« Nous renverrons des Américains sur la Lune, pas seulement pour y laisser des empreintes de pas et des drapeaux, mais pour bâtir les fondations dont nous avons besoin pour envoyer des Américains sur Mars et au-delà. » Par ces mots, en guise d’ouverture du Conseil national sur l’espace, le vice-président des États-Unis, Mike Pence, a clairement indiqué le cap pour le spatial américain.
Dans le hall du musée national de l’Air et de l’Espace, près de Washington, devant la navette spatiale Discovery exposée au public, il a dressé un constat face à un parterre d’experts et d’élus :
Plutôt que de mener, nous avons souvent choisi de dériver. Et, comme nous l’avons appris il y a soixante ans, quand nous dérivons, nous sommes derrière.

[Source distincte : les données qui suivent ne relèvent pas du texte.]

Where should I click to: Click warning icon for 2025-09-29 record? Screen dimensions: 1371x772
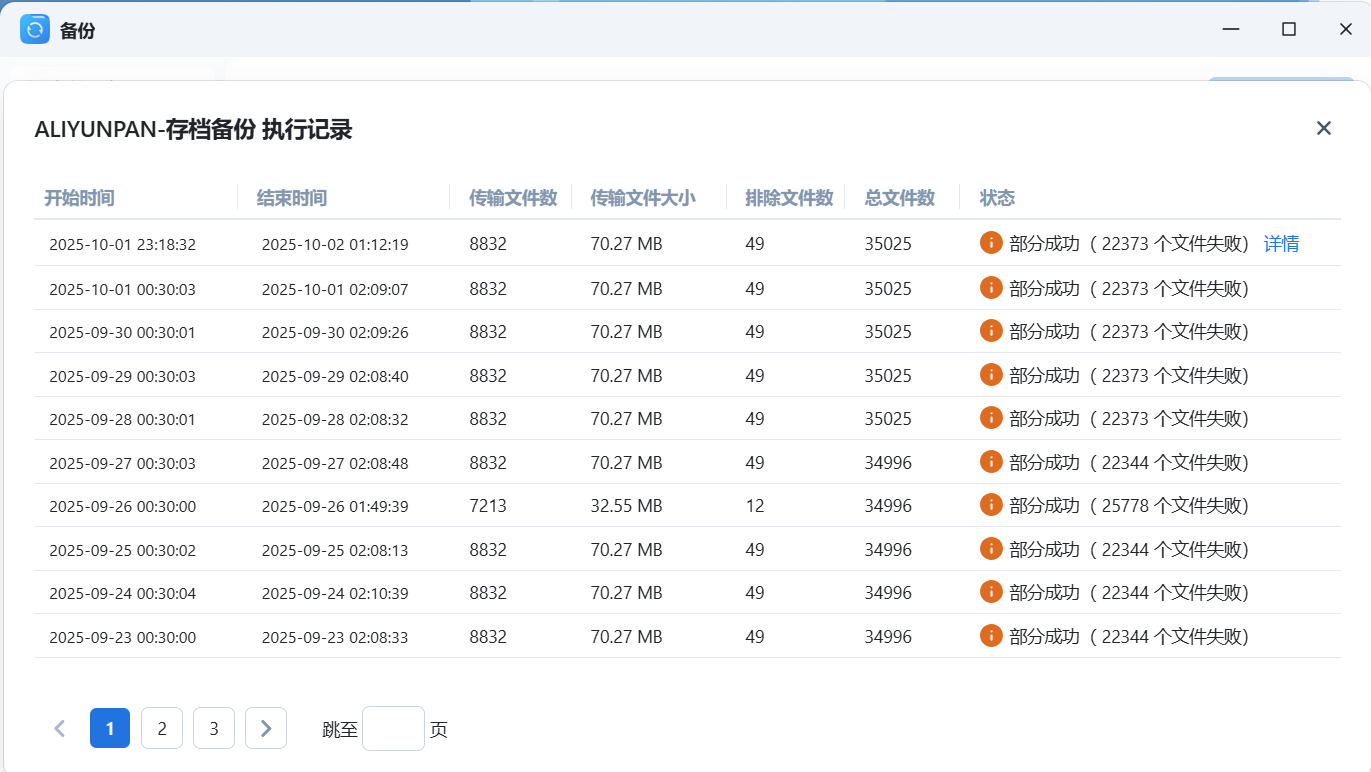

Après cette allusion appuyée au succès soviétique du lancement du premier satellite artificiel pendant la guerre froide, Mike Pence a ensuite précisé l’intention qui sous-tend l’objectif :
Nous sommes résolus, sous la houlette du président Donald Trump, de ne jamais laisser l’Amérique à la traîne dans la course à l’espace. L’Amérique va mener à nouveau.
Et de conclure son discours introductif par un « mettons-nous au travail » péremptoire.
La renaissance du Conseil national sur l’espace
Par cette réunion relayée en direct en même temps que deux astronautes américains effectuaient une sortie dans l’espace sur la station internationale, Mike Pence a ressuscité une institution créée en 1989 par le président George Bush (père) au sein des bureaux exécutifs de la Maison Blanche et qui avait été dissoute en 1993 par Bill Clinton.
Composé de plusieurs membres du gouvernement et de l’administrateur de la Nasa, ce Conseil a auditionné divers acteurs du secteur spatial privé mais aussi des militaires, afin d’obtenir leurs recommandations quant à l’objectif annoncé en préambule. La session, qui a duré près de 3 heures, a permis de passer en revue trois axes essentiels de la politique spatiale américaine : l’exploration, le commerce et la défense.
Une exploration internationale sous domination américaine ?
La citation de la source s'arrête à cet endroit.